FORMER chancellor Philip Hammond has suggested Boris Johnson's Brexit strategy satisfies supporters who have bet on a hard withdrawal.

Supporting comments made by the Prime Minister’s own sister, Hammond also says there is “no evidence” the current Tory government is pushing for an agreement with the EU.

His comments follow a report by the Byline Times that the Cabinet Office has been asked to investigate whether Johnson may have breached ministerial code by not declaring any financial connection to hedge fund donors who contributed to his Tory leadership bid.

Hammond was among 21 MPs who had the Conservative whip withdrawn after voting against the Government on legislation to block No Deal.

In a column for the Times, he writes: “Boris Johnson asserts, ever more boldly, that we will leave the EU on October 31, ‘with or without a deal’. But as his sister has reminded us, he is backed by speculators who have bet billions on a hard Brexit – and there is only one outcome that works for them: a crash-out No-Deal Brexit that sends the currency tumbling and inflation soaring.

“So they, at least, will be reassured to see no evidence at all that his government has seriously pursued a deliverable deal; still less that it has been pursuing a deal that could get us out by October 31. The time available means that the only deal with any prospect of delivering that outcome is the deal that they have already rejected and that many of them have voted against.”

The National: Boris Johnson leaving Heathrow Airport for the UN General Assembly in New York

LISTEN: Boris Johnson's sister condemns his Brexit strategy

He goes on to predict that the UK will not withdraw from the EU on October 31.
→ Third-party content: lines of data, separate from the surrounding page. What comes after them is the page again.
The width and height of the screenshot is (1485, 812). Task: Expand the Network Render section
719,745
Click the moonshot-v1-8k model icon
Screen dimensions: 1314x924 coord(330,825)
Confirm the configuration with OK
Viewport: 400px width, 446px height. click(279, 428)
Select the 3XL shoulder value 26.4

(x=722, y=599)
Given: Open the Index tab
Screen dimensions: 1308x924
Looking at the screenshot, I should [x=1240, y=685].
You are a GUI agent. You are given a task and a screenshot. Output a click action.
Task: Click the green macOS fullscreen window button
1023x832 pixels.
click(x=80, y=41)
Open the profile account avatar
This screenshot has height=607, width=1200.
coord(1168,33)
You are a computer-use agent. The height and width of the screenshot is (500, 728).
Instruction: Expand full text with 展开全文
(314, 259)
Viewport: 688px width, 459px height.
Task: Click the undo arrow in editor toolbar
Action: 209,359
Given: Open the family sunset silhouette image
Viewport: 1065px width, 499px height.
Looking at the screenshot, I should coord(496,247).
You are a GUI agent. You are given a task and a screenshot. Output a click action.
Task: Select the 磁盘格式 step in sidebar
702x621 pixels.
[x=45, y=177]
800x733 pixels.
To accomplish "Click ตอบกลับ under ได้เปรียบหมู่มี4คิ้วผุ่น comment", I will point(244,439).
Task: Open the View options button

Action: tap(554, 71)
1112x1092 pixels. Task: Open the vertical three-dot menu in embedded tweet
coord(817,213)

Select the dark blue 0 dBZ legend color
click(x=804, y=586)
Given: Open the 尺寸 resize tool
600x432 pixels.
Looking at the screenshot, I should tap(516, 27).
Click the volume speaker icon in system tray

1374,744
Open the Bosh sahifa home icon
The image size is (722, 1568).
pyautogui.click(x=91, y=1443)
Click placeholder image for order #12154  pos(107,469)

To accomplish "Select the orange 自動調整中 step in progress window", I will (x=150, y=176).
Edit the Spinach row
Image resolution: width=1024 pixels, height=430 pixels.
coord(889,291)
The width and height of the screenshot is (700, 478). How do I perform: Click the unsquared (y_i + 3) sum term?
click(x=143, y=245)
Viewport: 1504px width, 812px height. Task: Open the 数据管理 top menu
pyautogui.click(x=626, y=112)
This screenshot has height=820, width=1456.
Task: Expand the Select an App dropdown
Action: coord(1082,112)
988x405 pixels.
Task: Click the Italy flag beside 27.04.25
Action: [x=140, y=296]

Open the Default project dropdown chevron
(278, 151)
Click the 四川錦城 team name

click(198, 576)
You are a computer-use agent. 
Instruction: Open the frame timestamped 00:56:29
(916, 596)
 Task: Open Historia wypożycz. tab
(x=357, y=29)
According to the Byline Times, a complaint was made last month to the director-general of the Cabinet Office's Propriety and Ethics Team, Helen MacNamara, about Johnson’s financial connections to backers of his leadership campaign.

Hammond’s comments echo those of Rachel Johnson, who this week condemned her brother’s Brexit strategy.

Asked BBC Radio 4's World at One what could be behind the strategy, she said: "It could be (senior aide) Dominic Cummings advising the Prime Minister to be extremely aggressive and to face down opposition from all sides of the establishment in order to secure his position as the tribune of the people.

"It could be coming from my brother himself, he obviously thoroughly enjoys being Prime Minister.

"It also could be from – who knows – people who have invested billions in shorting the pound or shorting the country in the expectation of a no-deal Brexit. We don't know."

According to the BBC, the Tory government is expected to set out "concrete proposals" for a Brexit deal with the EU next week.

Boris Johnson has said he would prefer to leave on October 31 with an agreement.